[What the task asks]:
Format the data below as a JSON list of strings with one string per line, leaving out blank lines.

★ ★ ★ ★

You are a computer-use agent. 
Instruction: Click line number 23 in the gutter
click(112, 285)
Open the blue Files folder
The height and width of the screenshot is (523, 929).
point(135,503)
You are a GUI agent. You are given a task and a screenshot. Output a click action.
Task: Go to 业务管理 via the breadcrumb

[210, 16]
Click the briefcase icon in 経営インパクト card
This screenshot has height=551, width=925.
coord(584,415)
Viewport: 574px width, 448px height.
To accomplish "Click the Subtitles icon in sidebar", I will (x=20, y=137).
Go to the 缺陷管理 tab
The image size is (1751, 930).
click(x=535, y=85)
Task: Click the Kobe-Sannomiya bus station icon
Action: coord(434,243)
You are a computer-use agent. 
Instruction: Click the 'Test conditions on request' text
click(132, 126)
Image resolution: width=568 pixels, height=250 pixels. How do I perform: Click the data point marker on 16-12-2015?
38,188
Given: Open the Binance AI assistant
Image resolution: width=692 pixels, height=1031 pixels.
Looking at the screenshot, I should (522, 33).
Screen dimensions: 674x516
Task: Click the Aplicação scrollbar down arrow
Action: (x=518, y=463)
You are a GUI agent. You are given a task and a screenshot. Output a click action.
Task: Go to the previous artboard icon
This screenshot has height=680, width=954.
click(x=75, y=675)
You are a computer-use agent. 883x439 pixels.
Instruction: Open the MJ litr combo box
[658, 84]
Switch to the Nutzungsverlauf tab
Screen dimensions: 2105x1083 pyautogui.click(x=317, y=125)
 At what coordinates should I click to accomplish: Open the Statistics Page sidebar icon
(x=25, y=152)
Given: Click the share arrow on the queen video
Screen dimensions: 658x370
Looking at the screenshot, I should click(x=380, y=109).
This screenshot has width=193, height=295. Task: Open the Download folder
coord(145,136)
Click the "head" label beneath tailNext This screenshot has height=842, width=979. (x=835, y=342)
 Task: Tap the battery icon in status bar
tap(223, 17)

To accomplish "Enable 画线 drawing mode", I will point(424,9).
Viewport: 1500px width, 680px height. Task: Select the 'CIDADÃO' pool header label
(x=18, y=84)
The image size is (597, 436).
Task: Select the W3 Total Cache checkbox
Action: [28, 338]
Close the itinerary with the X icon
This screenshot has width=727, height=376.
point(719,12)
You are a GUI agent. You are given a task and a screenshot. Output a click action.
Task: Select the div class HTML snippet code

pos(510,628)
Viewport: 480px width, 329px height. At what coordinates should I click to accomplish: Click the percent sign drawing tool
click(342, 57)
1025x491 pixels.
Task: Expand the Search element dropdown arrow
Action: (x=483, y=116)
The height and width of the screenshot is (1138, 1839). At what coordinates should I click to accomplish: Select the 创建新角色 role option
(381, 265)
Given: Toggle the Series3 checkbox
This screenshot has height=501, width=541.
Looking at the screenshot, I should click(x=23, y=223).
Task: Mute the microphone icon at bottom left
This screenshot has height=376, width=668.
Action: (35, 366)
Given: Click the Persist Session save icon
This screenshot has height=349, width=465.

★ ★ ★ ★

[In response]:
[
  "You are a computer-use agent. ",
  "Instruction: Click line number 23 in the gutter",
  "click(112, 285)",
  "Open the blue Files folder",
  "The height and width of the screenshot is (523, 929).",
  "point(135,503)",
  "You are a GUI agent. You are given a task and a screenshot. Output a click action.",
  "Task: Go to 业务管理 via the breadcrumb",
  "[210, 16]",
  "Click the briefcase icon in 経営インパクト card",
  "This screenshot has height=551, width=925.",
  "coord(584,415)",
  "Viewport: 574px width, 448px height.",
  "To accomplish \"Click the Subtitles icon in sidebar\", I will (x=20, y=137).",
  "Go to the 缺陷管理 tab",
  "The image size is (1751, 930).",
  "click(x=535, y=85)",
  "Task: Click the Kobe-Sannomiya bus station icon",
  "Action: coord(434,243)",
  "You are a computer-use agent. ",
  "Instruction: Click the 'Test conditions on request' text",
  "click(132, 126)",
  "Image resolution: width=568 pixels, height=250 pixels. How do I perform: Click the data point marker on 16-12-2015?",
  "38,188",
  "Given: Open the Binance AI assistant",
  "Image resolution: width=692 pixels, height=1031 pixels.",
  "Looking at the screenshot, I should (522, 33).",
  "Screen dimensions: 674x516",
  "Task: Click the Aplicação scrollbar down arrow",
  "Action: (x=518, y=463)",
  "You are a GUI agent. You are given a task and a screenshot. Output a click action.",
  "Task: Go to the previous artboard icon",
  "This screenshot has height=680, width=954.",
  "click(x=75, y=675)",
  "You are a computer-use agent. 883x439 pixels.",
  "Instruction: Open the MJ litr combo box",
  "[658, 84]",
  "Switch to the Nutzungsverlauf tab",
  "Screen dimensions: 2105x1083 pyautogui.click(x=317, y=125)",
  " At what coordinates should I click to accomplish: Open the Statistics Page sidebar icon",
  "(x=25, y=152)",
  "Given: Click the share arrow on the queen video",
  "Screen dimensions: 658x370",
  "Looking at the screenshot, I should click(x=380, y=109).",
  "This screenshot has width=193, height=295. Task: Open the Download folder",
  "coord(145,136)",
  "Click the \"head\" label beneath tailNext This screenshot has height=842, width=979. (x=835, y=342)",
  " Task: Tap the battery icon in status bar",
  "tap(223, 17)",
  "To accomplish \"Enable 画线 drawing mode\", I will point(424,9).",
  "Viewport: 1500px width, 680px height. Task: Select the 'CIDADÃO' pool header label",
  "(x=18, y=84)",
  "The image size is (597, 436).",
  "Task: Select the W3 Total Cache checkbox",
  "Action: [28, 338]",
  "Close the itinerary with the X icon",
  "This screenshot has width=727, height=376.",
  "point(719,12)",
  "You are a GUI agent. You are given a task and a screenshot. Output a click action.",
  "Task: Select the div class HTML snippet code",
  "pos(510,628)",
  "Viewport: 480px width, 329px height. At what coordinates should I click to accomplish: Click the percent sign drawing tool",
  "click(342, 57)",
  "1025x491 pixels.",
  "Task: Expand the Search element dropdown arrow",
  "Action: (x=483, y=116)",
  "The height and width of the screenshot is (1138, 1839). At what coordinates should I click to accomplish: Select the 创建新角色 role option",
  "(381, 265)",
  "Given: Toggle the Series3 checkbox",
  "This screenshot has height=501, width=541.",
  "Looking at the screenshot, I should click(x=23, y=223).",
  "Task: Mute the microphone icon at bottom left",
  "This screenshot has height=376, width=668.",
  "Action: (35, 366)",
  "Given: Click the Persist Session save icon",
  "This screenshot has height=349, width=465."
]